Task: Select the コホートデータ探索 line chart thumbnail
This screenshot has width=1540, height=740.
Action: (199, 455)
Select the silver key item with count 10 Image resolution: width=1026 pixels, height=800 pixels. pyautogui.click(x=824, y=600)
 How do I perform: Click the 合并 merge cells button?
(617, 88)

--

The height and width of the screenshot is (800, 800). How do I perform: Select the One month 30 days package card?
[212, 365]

What to produce: Print only what lies in the material above starting at the line with "Task: Select the" and ending at the line with "Select the silver", every line exactly as given.

Result:
Task: Select the コホートデータ探索 line chart thumbnail
This screenshot has width=1540, height=740.
Action: (199, 455)
Select the silver key item with count 10 Image resolution: width=1026 pixels, height=800 pixels. pyautogui.click(x=824, y=600)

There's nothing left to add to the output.